Notice that it has decided to change my per_page=1000 to per_page=100 and that it takes 2 pages (rel="last") at 100 each to display all of the pages.

If you follow the directions on the Pagination page in the documentation, then it will have you load the pages sequentially and so if you have a lot of pages (more than 200), it can take a while.

What I do in cases where the page= is a number is to fetch the first page, look at the header, and then fetch the remaining pages in parallel, sometimes using the Bottleneck library to stagger and limit the number of simultaneous requests so they don't all hit at once and hit the x-rate-limit-remaining threshold that stops all additional calls. That's unlikely to happen with pages, but some requests are expensive.

When I do this, I normally fetch a smaller number, like 50, with the first request so that it returns quickly (a request for 100 seems to take longer, even if there are only 50). Then I determine the final page based on the rel="last" and then generate all of the remaining links and send them concurrently.

GraphQL provides a way to fetch just the information that you need for some API calls and doesn't have a limit on the number of items returned. You can still ask for too many and it may time out, but it's not a fixed number of items like the REST API. Unfortunately, pages are not supported by graphQL, so you will need to use the REST API for pages.

dan_baeckstrom
Community Participant

@James : thank you once again for helping me understand this. Clearly I will have to modify my solution to my question. 

However, the issue with having to access the info in smaller chunks appears to me as a quite minor inconvenience considering the speed and reliability of this procedure compared to my earlier kludgy solution.

I am not sure of how you got hold of the code snippet (Link: etc) that you showed in your previous message. The page I retrieved using the url I mentioned had a completely empty <head> element. 

Anyway, just fetching 100 (or 50) items each until the server returns "[]" seems like a workable method as well. The amount of data per page is not massive, so I think the speed issues will be manageable.

The Link header is part of the HTTP response sent by the server. It is not part of the HTML <head> element.

How to access it depends on the programming language and any libraries that you're using.

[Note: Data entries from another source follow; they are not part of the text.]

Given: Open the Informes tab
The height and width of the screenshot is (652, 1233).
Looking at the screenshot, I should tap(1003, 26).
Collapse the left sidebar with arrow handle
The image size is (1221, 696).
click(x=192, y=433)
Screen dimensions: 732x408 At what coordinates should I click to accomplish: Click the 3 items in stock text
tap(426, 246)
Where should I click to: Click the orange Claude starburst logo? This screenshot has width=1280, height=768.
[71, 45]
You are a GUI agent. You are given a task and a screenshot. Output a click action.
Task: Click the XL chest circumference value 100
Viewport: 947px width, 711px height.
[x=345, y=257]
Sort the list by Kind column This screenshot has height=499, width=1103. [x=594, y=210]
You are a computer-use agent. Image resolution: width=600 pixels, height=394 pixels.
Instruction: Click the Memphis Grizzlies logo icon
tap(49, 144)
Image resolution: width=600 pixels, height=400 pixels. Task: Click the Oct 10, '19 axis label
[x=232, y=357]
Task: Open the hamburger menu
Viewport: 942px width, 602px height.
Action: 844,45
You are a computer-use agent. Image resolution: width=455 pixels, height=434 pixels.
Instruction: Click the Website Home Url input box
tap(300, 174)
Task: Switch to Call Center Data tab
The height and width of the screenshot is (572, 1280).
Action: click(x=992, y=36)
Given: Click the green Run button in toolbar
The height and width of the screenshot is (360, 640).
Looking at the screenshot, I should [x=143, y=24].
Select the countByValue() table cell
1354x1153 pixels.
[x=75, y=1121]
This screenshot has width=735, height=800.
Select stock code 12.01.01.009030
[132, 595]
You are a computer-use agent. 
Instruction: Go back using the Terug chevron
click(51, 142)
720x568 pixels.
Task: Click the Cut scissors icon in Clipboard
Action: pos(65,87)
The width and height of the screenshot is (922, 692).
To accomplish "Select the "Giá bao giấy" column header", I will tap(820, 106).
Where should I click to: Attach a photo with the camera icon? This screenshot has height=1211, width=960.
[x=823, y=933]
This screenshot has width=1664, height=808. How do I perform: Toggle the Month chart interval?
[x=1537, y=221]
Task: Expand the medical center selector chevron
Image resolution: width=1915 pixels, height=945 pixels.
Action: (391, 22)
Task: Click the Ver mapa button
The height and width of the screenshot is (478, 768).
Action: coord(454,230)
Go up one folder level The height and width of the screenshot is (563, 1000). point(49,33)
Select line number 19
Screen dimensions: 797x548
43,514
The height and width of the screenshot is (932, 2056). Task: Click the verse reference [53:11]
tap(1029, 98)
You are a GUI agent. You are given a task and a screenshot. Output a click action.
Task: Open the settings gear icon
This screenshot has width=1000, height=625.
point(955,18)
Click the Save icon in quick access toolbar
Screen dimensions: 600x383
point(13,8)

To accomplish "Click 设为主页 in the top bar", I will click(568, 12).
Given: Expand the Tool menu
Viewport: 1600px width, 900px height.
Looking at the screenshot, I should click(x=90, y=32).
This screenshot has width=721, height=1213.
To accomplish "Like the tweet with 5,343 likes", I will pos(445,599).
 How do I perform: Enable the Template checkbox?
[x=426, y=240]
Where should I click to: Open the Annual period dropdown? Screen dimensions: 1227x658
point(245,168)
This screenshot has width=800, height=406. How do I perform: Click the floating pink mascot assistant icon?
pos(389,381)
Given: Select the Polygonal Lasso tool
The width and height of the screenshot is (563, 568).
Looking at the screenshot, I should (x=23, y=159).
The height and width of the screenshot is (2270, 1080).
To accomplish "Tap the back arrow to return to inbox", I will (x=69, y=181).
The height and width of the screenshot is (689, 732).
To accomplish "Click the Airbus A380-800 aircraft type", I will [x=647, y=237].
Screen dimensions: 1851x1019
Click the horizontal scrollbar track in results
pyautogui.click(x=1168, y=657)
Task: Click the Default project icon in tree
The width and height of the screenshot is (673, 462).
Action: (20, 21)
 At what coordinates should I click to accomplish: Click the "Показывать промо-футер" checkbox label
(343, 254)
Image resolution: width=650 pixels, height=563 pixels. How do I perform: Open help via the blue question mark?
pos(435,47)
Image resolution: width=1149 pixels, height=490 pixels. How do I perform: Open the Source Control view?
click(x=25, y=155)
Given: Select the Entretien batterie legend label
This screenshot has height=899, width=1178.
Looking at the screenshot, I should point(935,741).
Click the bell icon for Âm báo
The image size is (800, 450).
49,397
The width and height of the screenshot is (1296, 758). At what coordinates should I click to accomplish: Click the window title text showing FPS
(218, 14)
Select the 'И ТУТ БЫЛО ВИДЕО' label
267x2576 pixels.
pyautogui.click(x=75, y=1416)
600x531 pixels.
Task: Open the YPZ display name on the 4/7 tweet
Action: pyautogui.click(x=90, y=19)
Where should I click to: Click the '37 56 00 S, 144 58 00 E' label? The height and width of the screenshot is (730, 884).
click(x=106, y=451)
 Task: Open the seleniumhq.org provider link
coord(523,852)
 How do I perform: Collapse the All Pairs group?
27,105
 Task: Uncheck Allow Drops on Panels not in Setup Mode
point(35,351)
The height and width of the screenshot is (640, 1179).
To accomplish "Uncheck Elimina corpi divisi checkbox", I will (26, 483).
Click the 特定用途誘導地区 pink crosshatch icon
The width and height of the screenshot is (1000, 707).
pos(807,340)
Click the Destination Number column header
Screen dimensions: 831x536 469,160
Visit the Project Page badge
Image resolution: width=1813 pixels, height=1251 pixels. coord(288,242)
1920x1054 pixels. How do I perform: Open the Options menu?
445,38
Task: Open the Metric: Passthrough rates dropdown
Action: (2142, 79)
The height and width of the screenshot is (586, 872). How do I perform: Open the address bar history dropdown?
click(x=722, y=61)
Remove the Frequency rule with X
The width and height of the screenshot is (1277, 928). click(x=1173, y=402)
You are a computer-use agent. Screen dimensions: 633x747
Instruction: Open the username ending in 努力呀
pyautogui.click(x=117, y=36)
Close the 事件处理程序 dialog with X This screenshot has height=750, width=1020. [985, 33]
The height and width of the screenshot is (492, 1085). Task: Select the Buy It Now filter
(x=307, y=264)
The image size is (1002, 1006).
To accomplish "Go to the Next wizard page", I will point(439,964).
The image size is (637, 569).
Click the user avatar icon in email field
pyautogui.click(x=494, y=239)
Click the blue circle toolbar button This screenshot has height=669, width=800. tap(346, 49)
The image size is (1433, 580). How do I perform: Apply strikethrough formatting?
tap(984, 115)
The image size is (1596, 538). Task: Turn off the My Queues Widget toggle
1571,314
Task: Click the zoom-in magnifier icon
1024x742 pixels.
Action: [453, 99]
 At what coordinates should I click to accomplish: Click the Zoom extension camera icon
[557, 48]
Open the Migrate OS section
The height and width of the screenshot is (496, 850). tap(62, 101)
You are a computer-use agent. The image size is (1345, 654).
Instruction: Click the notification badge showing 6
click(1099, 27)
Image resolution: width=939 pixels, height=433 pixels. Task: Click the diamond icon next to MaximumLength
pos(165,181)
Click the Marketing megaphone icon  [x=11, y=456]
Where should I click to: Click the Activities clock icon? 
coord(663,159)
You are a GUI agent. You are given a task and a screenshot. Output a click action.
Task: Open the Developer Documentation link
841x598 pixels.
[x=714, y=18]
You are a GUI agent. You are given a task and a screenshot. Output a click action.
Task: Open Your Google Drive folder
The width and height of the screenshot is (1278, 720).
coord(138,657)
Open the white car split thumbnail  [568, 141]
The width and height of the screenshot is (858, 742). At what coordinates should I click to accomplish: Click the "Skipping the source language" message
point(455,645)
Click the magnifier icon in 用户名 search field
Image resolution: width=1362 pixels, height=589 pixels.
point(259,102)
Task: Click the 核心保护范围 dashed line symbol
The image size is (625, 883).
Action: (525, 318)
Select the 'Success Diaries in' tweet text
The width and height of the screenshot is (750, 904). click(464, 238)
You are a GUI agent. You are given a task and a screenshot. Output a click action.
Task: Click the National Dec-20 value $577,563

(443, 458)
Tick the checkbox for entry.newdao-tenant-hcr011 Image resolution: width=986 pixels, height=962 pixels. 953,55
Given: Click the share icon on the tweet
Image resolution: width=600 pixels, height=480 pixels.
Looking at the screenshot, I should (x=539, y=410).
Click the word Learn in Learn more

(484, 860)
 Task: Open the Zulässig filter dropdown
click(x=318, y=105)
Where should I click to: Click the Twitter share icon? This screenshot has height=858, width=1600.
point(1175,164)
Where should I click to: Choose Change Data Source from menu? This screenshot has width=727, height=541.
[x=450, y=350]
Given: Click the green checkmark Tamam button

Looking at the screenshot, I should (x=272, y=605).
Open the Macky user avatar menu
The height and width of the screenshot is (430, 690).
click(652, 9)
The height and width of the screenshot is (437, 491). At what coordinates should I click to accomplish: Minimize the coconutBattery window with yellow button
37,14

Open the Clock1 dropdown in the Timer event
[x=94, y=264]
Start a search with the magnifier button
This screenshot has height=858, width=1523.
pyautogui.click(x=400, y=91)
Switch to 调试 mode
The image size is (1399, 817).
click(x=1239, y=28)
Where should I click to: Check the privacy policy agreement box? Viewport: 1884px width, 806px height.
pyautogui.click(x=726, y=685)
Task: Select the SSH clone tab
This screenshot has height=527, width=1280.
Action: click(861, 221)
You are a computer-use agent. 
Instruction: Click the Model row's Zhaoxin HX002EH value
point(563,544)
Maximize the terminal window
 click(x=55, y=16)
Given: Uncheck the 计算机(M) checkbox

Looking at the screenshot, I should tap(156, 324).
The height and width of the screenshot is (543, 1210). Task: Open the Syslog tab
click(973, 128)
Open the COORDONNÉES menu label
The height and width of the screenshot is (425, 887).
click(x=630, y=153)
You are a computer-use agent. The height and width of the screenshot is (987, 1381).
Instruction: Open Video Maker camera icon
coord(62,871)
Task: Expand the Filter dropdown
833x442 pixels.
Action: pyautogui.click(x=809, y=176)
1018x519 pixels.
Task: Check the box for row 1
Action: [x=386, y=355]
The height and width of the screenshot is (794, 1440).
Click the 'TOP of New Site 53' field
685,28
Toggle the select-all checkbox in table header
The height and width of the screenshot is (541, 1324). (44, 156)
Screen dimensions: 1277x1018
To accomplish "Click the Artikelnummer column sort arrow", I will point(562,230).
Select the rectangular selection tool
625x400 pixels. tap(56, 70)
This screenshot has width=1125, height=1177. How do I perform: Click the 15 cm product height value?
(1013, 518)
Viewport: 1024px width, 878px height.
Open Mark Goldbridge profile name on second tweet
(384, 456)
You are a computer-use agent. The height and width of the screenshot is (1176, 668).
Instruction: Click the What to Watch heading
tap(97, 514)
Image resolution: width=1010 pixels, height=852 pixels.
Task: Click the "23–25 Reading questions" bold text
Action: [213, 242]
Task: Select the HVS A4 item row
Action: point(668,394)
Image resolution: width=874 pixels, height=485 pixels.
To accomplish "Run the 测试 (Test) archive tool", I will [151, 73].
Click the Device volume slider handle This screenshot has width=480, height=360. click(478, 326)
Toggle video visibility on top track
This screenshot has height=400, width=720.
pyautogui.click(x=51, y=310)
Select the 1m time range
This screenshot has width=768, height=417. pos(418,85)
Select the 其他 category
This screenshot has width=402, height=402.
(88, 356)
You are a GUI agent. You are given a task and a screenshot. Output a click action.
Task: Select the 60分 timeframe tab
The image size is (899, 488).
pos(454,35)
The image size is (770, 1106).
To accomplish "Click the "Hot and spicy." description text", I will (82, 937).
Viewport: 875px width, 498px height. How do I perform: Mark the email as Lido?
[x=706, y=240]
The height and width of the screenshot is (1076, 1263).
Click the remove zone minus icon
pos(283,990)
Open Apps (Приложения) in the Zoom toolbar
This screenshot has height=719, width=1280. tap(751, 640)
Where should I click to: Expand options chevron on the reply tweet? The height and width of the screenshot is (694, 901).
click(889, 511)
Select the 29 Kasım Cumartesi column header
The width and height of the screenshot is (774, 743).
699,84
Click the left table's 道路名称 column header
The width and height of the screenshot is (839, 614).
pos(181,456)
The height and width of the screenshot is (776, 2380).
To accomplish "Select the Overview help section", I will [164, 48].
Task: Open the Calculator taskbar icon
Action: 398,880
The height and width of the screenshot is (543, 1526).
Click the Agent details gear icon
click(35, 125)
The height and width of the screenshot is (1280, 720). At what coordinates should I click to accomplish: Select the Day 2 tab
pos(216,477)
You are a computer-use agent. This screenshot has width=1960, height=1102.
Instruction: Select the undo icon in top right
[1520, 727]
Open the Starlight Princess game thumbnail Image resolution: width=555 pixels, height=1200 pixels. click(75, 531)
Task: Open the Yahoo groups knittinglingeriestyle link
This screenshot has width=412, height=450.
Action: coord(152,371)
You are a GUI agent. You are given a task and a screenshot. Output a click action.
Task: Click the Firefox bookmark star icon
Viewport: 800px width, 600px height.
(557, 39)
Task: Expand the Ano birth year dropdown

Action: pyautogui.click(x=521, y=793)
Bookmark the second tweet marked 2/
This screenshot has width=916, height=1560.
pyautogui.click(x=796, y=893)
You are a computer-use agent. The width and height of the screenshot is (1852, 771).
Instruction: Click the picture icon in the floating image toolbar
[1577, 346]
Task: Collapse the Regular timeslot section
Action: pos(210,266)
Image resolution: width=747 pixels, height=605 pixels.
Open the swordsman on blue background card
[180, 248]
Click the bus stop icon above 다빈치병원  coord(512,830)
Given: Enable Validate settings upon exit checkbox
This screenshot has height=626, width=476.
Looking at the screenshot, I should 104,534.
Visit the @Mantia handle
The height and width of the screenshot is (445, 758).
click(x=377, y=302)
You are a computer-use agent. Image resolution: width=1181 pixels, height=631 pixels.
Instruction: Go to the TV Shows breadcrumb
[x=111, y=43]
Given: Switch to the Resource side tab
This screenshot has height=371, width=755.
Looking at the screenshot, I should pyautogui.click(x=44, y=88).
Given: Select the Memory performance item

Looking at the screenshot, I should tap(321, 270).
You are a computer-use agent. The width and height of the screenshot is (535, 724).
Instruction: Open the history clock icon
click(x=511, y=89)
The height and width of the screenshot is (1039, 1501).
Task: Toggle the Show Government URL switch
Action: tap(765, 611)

In JavaScript using the fetch method, I use response.headers.get('link'); where response is the object returned by the fetch promise. If you're using XHR or jQuery, they have similar ways of getting the data.

Making calls until you get an empty response is workable in some situations. If I were to take that approach (I would not), I would add a check to see if the number of items returned is the per_page to avoid the extra call (if you are requesting 100 items and only get 25, then there is no need to check the next page). Relying on the headers is the definitive way of getting the information.

There is a long thread in the developers group about handling pagination. There is some good information there (along with some bad -- any blind approach of trying until it doesn't work).